Oathe Security Badge

Is benmillerat/openclaw-youtube-archiver safe?

https://github.com/benmillerat/openclaw-youtube-archiver

83
SAFE

This YouTube archiving skill provides legitimate functionality for downloading and organizing YouTube playlists with AI-generated summaries. However, it accessed sensitive credential files during installation and requires broad system permissions including browser cookie access.

Category Scores

Prompt Injection 95/100 · 30%
Data Exfiltration 60/100 · 25%
Code Execution 85/100 · 20%
Clone Behavior 95/100 · 10%
Canary Integrity 90/100 · 10%
Behavioral Reasoning 80/100 · 5%

Findings (4)

HIGH Access to Sensitive Credential Files -30

The skill installation process accessed multiple sensitive credential files including SSH private keys (.ssh/id_rsa), AWS credentials (.aws/credentials), Docker configuration (.docker/config.json), NPM configuration (.npmrc), and Google Cloud credentials. While no exfiltration was detected, this broad access to authentication materials poses significant security risks.

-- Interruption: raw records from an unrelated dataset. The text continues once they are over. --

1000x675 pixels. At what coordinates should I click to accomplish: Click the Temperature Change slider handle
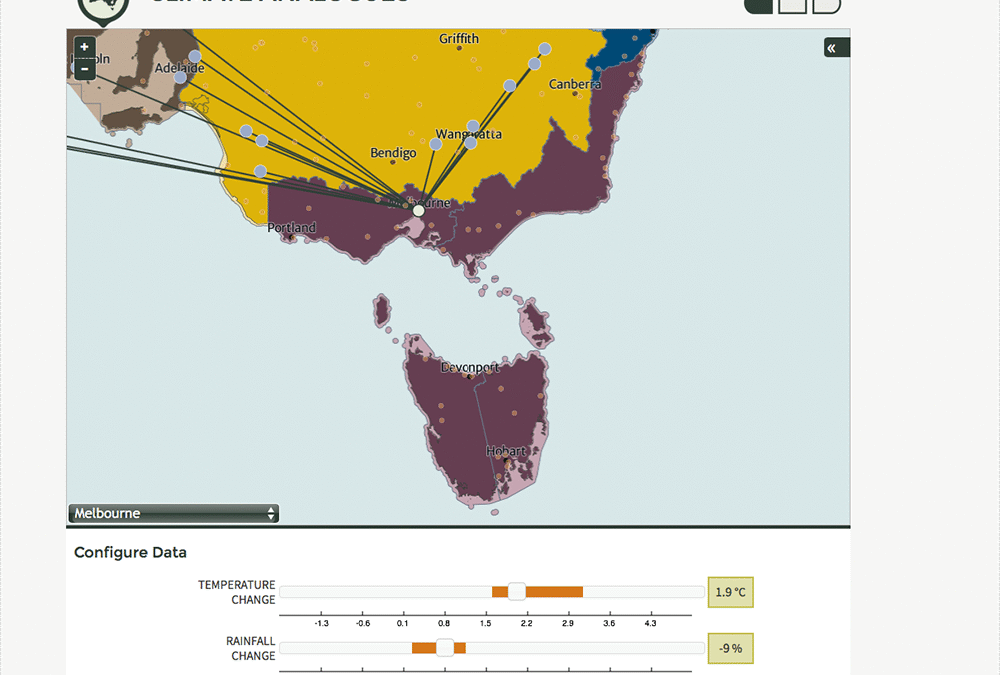pos(516,591)
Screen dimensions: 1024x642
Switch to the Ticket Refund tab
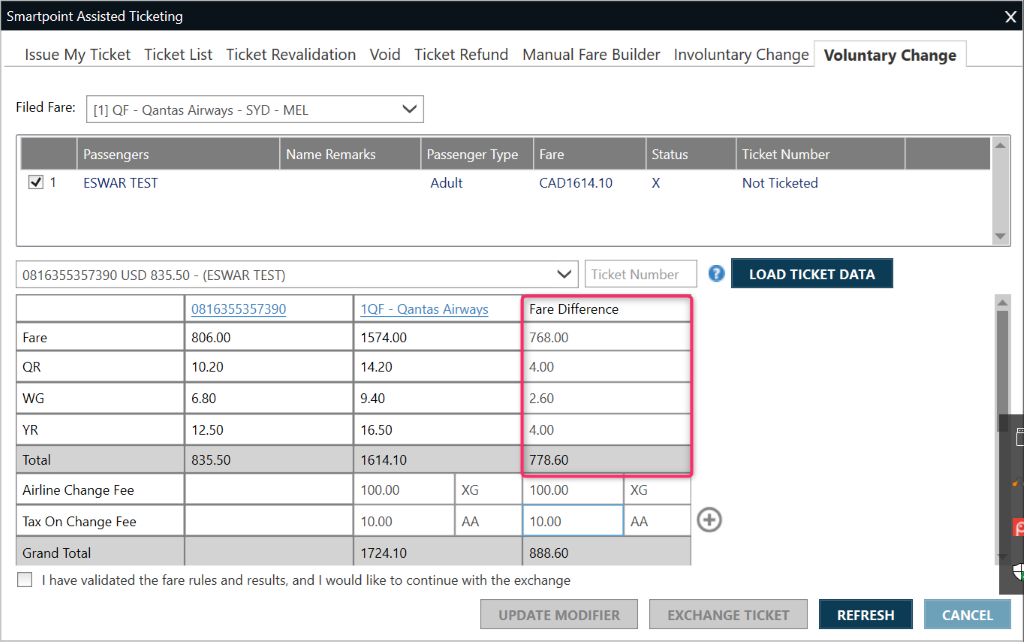[x=461, y=55]
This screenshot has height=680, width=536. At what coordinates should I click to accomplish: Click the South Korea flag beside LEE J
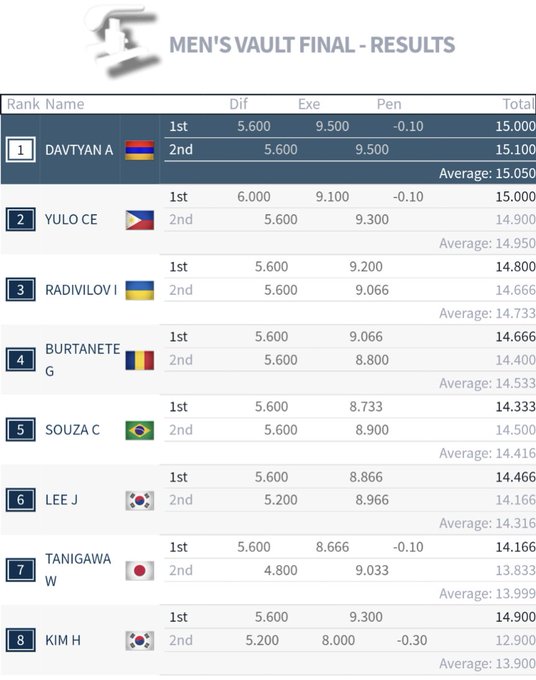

MEDIUM Browser Cookie Database Access -7

The tool requires access to browser cookie databases to authenticate with YouTube for private playlists. While legitimate for its functionality, this provides access to authentication tokens for all sites in the browser.

MEDIUM External AI Service Data Transmission -3

Video transcripts and metadata are transmitted to external AI services (OpenAI, Gemini, Anthropic, etc.) for summary generation. This could expose private or sensitive video content to third parties.

LOW Complex Python Codebase -15

The skill contains substantial Python code with external dependencies including yt-dlp and AI service integrations. While the code appears legitimate, the complexity increases potential attack surface.